Single-cell, spatially-resolved, and other barcoded sequencing applications rely on the accuracy of the cell or group barcode, which is typically chosen from a set of known candidates, often referred to as a “whitelist”.
This contrasts with the uniformly randomly-generated molecular barcodes (a.k.a. UMIs, “Unique molecular identifiers”).
This tool uses the set of known candidates to correct sequencing errors in cell barcode identification. There are two primary benefits:
- Increased yield
- Improved accuracy in downstream deduplication.
By correcting errors in cell barcodes, the total number of usable reads is increased (typically ~5%).
And, once cell barcodes are corrected, the downstream groupdedup software tool can perform deduplication much more efficiently than standard deduplication. This is because only reads sharing a cell barcode are compared, which dramatically reduces the search space compared to exhaustive pairwise comparisons.

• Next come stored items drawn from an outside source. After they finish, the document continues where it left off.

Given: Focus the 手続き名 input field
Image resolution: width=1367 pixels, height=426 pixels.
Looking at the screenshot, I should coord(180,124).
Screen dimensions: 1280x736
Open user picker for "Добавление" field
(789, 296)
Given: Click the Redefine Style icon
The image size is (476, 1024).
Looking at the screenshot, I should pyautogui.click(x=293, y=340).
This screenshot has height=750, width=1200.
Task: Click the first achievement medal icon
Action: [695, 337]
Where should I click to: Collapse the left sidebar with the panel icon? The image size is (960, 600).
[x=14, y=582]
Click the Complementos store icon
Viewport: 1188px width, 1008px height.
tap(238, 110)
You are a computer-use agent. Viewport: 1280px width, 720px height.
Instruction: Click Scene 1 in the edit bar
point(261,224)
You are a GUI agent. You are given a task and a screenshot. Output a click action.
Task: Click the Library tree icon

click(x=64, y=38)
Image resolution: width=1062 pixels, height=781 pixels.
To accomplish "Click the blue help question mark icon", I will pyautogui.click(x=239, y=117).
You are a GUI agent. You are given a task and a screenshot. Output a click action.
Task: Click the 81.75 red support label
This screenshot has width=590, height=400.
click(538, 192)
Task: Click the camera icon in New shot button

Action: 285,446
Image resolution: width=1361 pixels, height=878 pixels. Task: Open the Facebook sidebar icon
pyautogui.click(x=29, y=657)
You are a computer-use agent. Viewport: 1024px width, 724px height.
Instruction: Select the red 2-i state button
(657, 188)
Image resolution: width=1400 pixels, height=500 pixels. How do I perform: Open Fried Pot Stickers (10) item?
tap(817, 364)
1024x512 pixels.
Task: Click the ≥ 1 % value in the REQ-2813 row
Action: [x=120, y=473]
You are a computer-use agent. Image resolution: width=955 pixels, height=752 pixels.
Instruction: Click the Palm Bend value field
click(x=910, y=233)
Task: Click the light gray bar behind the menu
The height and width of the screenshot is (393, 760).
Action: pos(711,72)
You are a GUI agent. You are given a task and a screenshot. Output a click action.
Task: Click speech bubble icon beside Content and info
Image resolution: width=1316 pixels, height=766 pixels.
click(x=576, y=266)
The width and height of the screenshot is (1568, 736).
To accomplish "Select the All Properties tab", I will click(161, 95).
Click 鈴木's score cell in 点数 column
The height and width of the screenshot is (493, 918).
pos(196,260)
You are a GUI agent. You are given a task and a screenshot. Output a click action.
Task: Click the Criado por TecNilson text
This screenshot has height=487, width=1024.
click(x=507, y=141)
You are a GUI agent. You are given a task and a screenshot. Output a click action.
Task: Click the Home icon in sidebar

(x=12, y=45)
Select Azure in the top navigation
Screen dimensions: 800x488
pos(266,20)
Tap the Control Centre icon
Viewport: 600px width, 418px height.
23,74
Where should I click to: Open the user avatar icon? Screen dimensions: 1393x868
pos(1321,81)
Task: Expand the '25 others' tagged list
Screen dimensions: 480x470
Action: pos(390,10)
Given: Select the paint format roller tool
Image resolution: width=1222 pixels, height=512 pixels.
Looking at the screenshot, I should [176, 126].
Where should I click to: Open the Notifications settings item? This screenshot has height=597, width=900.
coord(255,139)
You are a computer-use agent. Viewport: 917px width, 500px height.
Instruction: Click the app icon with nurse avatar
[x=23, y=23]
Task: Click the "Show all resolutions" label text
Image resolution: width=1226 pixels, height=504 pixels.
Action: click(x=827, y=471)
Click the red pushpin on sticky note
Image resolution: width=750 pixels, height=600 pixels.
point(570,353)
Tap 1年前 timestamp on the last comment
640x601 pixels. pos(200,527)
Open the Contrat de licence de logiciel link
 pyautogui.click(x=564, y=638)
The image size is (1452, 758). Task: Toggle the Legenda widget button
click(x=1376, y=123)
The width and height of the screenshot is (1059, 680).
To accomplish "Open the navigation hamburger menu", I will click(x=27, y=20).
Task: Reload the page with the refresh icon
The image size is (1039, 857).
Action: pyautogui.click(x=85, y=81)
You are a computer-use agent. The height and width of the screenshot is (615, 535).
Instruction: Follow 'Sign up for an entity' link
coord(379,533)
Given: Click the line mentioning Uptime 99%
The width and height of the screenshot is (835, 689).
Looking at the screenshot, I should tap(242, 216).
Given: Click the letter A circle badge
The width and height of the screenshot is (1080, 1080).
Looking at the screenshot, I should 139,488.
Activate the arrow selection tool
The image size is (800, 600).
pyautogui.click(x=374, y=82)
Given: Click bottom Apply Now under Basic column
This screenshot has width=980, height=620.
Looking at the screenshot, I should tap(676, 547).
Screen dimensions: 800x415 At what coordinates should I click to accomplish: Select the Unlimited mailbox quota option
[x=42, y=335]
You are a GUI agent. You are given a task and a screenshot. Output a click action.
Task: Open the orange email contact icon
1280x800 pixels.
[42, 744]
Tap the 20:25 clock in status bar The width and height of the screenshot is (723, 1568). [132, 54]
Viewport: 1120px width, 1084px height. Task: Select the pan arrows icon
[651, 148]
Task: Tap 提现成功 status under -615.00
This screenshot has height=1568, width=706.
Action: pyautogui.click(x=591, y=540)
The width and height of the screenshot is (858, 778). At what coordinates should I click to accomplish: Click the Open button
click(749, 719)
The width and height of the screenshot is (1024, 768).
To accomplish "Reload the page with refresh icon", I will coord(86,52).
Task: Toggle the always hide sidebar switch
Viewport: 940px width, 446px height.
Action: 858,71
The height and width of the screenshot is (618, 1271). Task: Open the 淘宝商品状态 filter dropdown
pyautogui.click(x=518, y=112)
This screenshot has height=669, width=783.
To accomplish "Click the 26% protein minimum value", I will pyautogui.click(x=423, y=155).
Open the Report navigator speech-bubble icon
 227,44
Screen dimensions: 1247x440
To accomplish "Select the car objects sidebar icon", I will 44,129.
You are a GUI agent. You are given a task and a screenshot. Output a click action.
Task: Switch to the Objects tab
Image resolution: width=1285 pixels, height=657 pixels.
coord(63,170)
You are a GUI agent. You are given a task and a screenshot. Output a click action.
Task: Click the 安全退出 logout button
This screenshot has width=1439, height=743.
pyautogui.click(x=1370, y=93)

First, the correct tool builds a Locality-Sensitive Hashing (LSH) index over the 10x whitelist barcode subsequences. In the second step, correct uses the LSH index to map raw input barcodes to their nearest barcodes in the truth-set.
For each input HiFI read containing a 10x cell barcode:
- If the barcode is in the whitelist, it is unchanged.
- If the barcode is not found in the whitelist, the index is queried for the closest match in the whitelist.
- Edit distance is calculated between all retrieved whitelist cell barcodes and the input barcode.
- The barcode with the lowest edit distance and lowest hamming distance is output.
- By default, if the edit distance between the cell barcode and whitelist barcode is > 2, the read is marked as failing.
- If no candidates were found, the barcode is unchanged, and the read is marked as failing.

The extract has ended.